Dazwischen rief Standa an. Er ist der Sohn meiner in Ostböhmen lebenden Cousine. Er hat eine Transportfirma, gelegentlich verleiht er Geld auf Wucher und ist ein Geizkragen. Er möchte morgen in München von einem Armenier ein Auto kaufen, ich solle dolmetschen. Verfluchtes Mobiltelefon. Ich nahm es mit, weil ich dachte, es wäre nützlich. Statt dessen bewarfen mich Leute durch das Gerät mit ihrem Mist. Ich erklärte ihm die Lage. Ich sei jetzt ein hauptberuflicher Jakobspilger, und Pilger verhandelten nicht um Autos. Schon gar nicht mit irgendwelchen armenischen Gaunern. Aber er ließ nicht nach. Er werde mich abholen und wieder vor Ort abliefern, Punkt sieben Uhr, und nach München sei es doch nur ein Katzensprung. Was macht man mit Verwandten? Gibt es Abwehrmittel? Außerdem tauchte plötzlich Frau Butz auf und drängte zum Aufbruch. Wohl in einem Anfall geistiger Umnachtung gab ich nach und tröstete mich mit der Ausrede, unterwegs irgendwo Sandalen aufzutreiben. Denn in den Wanderschuhen konnte ich vorläufig unmöglich weitergehen. Die Ferse wandelte sich nach und nach zu einem blutigen Hacksteak. An diesem Abend saß ich noch lange im Wohnzimmer von Frau Butz, bewunderte die Panoramaaussicht und bangte um die Fortsetzung der Pilgerreise. Frau Butz nutzte diese Verwirrung, um ihre Schwester, den verstorbnen Mann und diverse andere Personen durch den Wolf zu drehen und mich nach Privatem auszufragen. Ich konnte ja noch nicht weg, auch wenn ich wollte, mußte noch auf die Wäsche warten. Sie ließ mich nämlich ihre Waschmaschine benützen. Das war einerseits sehr freundlich, ich sparte mir so die lästige Handwäsche. Allerdings schmiß sie gleich irgendwelche unglaublich dreckige rohe Lumpen hinzu. Damit die Maschine nicht so leer sei, erklärte sie. Die schöne teuere Funktionswäsche, die ich mir extra für diese Reise angeschafft habe, sah danach nicht mehr so neu aus. Leider.
Bernbeuern, km 274
Ich erwachte am nächsten Morgen um sechs Uhr von einem dicken Regentropfen, der voll und prall auf das Dachfenster klatschte. Kurz später goß es draußen aus allen Kannen. Um sieben Uhr saß ich wieder im Wohnzimmer von Frau Butz. Der Frühstückskaffee war bemerkenswert dünn, die drei sehr dünne Brotscheiben und das Butter genau abgezählt. Dazu viel Selbstlob über den „guten Kaffee“. Standa rief an, er sei bereits im Dorf und suche die Adresse. Da ich keine Lust hatte, die zunehmende Neugier der Hauswirtin mit der komplizierten Philosophie der Verwandtschaft zu füttern, erzählte ich ihr, ein Verwandter werde mich abholen, um meine kranke Mutter zu besuchen. Das wäre vielleicht gar nicht verkehrt. Die Ärzte haben sie aus dem Krankenhaus entlassen, wollten nicht operieren. Wegen Herzprobleme. Doch ohne die Bypaßoperation würde sie das Bein verlieren. Am Telefon weinte sie und war kaum zu trösten. Standa rief erneut an und ließ sich die Örtlichkeit genau beschreiben. Mir kam eine Ahnung. Offenbar führte ihn sein GPS zu einem anderen Ort gleichen Namens. Peinlich langsam verging eine halbe Stunde, und Frau Butz wurde zunehmend nervös.

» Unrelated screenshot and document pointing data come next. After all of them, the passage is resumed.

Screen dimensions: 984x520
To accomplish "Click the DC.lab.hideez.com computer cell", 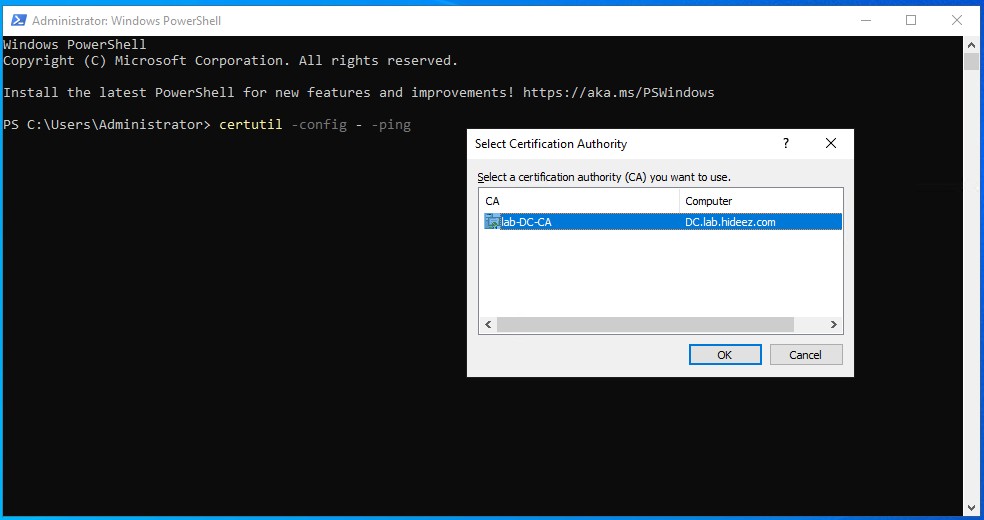I will [730, 222].
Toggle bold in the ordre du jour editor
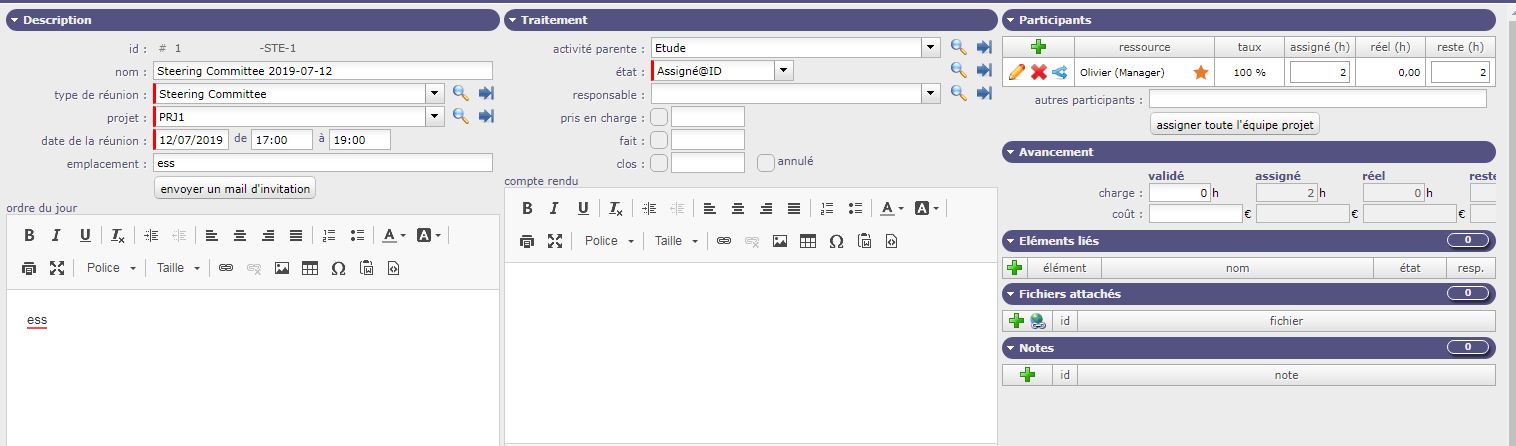1516x446 pixels. pos(29,235)
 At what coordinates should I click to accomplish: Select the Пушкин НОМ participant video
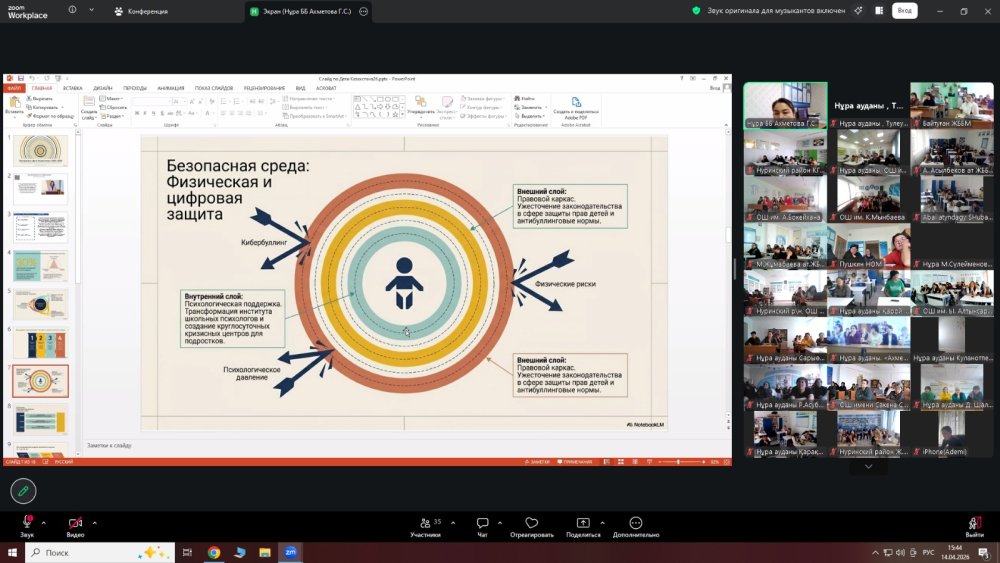tap(869, 246)
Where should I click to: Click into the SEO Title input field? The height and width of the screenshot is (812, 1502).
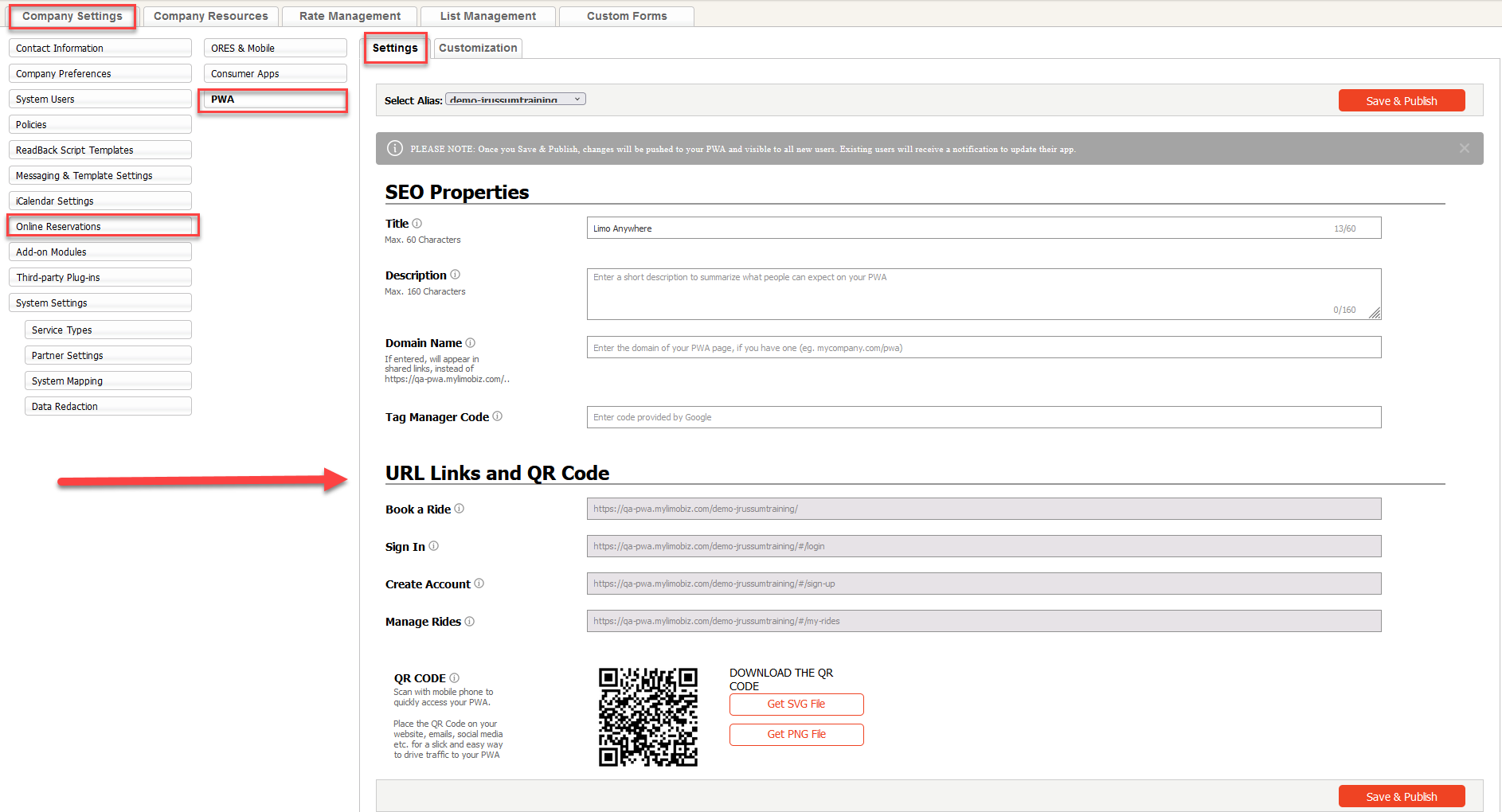[x=956, y=228]
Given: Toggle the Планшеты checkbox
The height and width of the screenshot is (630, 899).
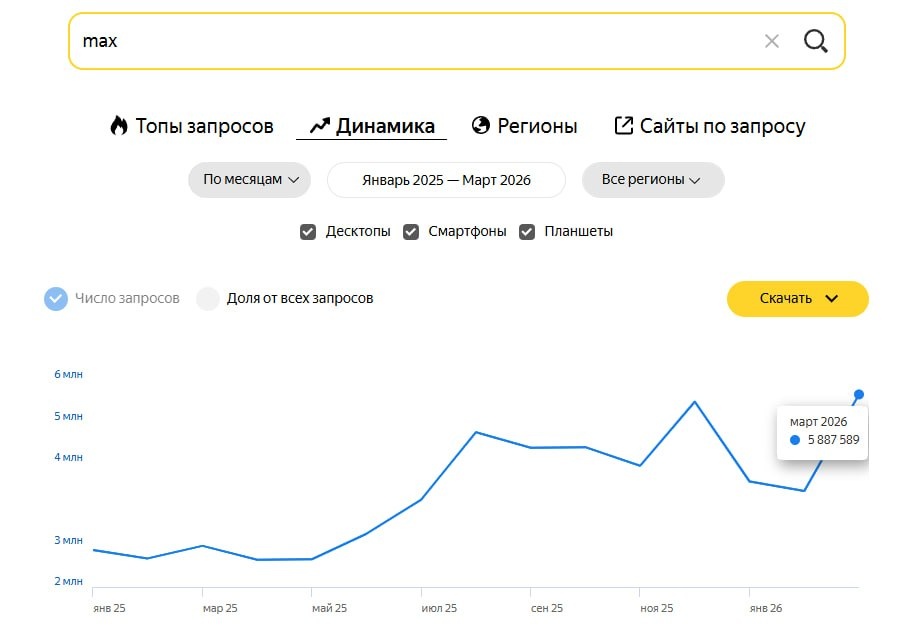Looking at the screenshot, I should click(x=527, y=232).
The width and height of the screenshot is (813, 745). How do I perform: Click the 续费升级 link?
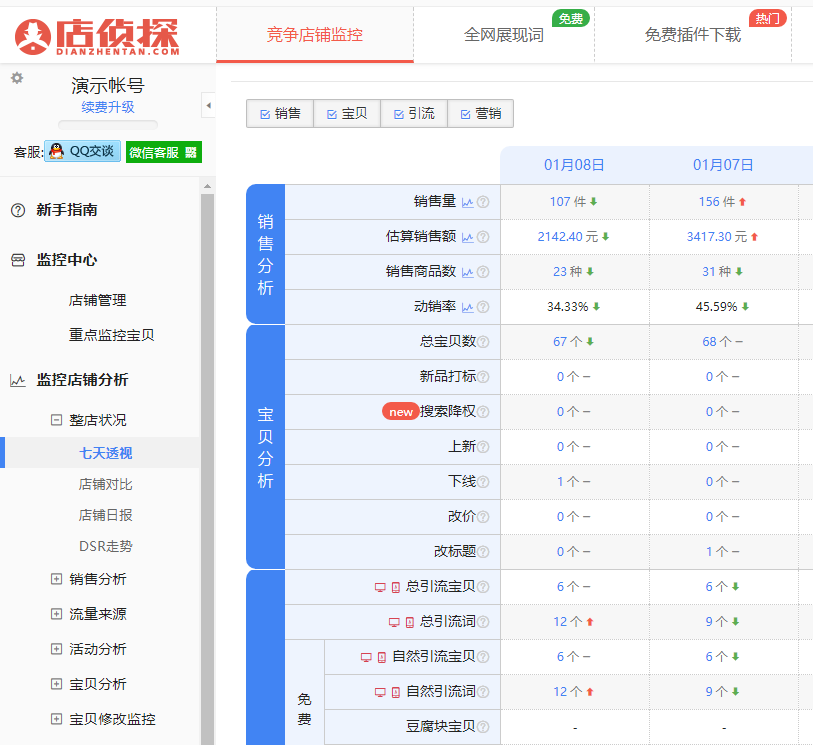point(108,107)
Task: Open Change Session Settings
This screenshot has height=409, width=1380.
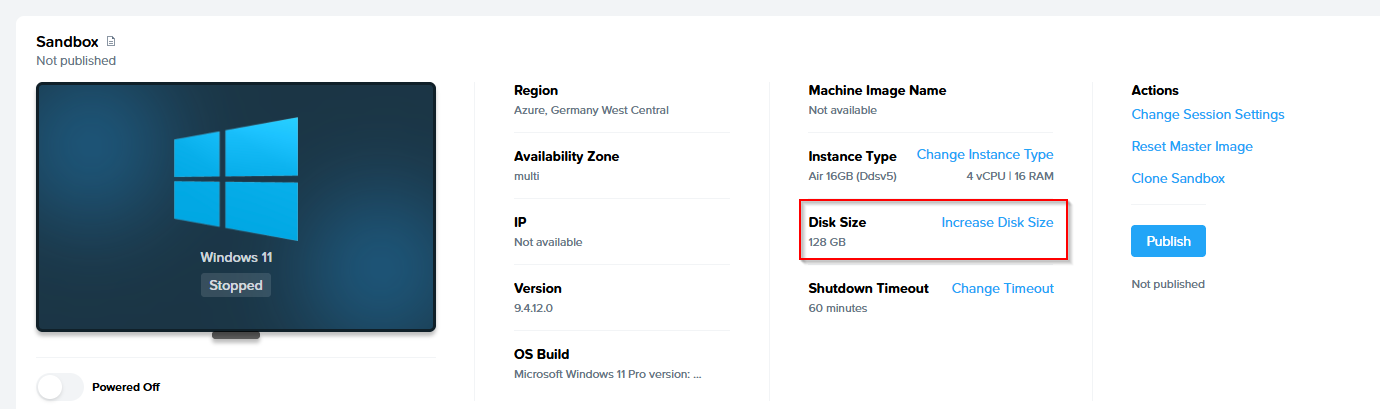Action: [1207, 115]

„Ich gehe nach oben packen,“ versuchte ich mich aus der Schlinge zu ziehen. Aber es war bereits zu spät.
„Das kann ich mir denken, denn Sie sind ein pingeliger Mensch!“ eröffnete sie die Partie. Es ließ mich da noch kalt, da ich noch auf die Toilette mußte. Aber das behielt ich lieber für mich. Wer weiß, was daraus Frau Butz noch psychologisch gemacht hätte. Jetzt erinnerte sie mich an das bigotte Fräulein Helene von Wilhelm Busch.
Zwei weitere Stunden vergingen mit Warten und unzähligen weiteren Anrufen. Frau Butz hatte nun endgültig die Nase voll. Sie lachte hysterisch auf, wenn ich versuchte, Standa den Weg zu beschreiben. „So fährt man doch nicht.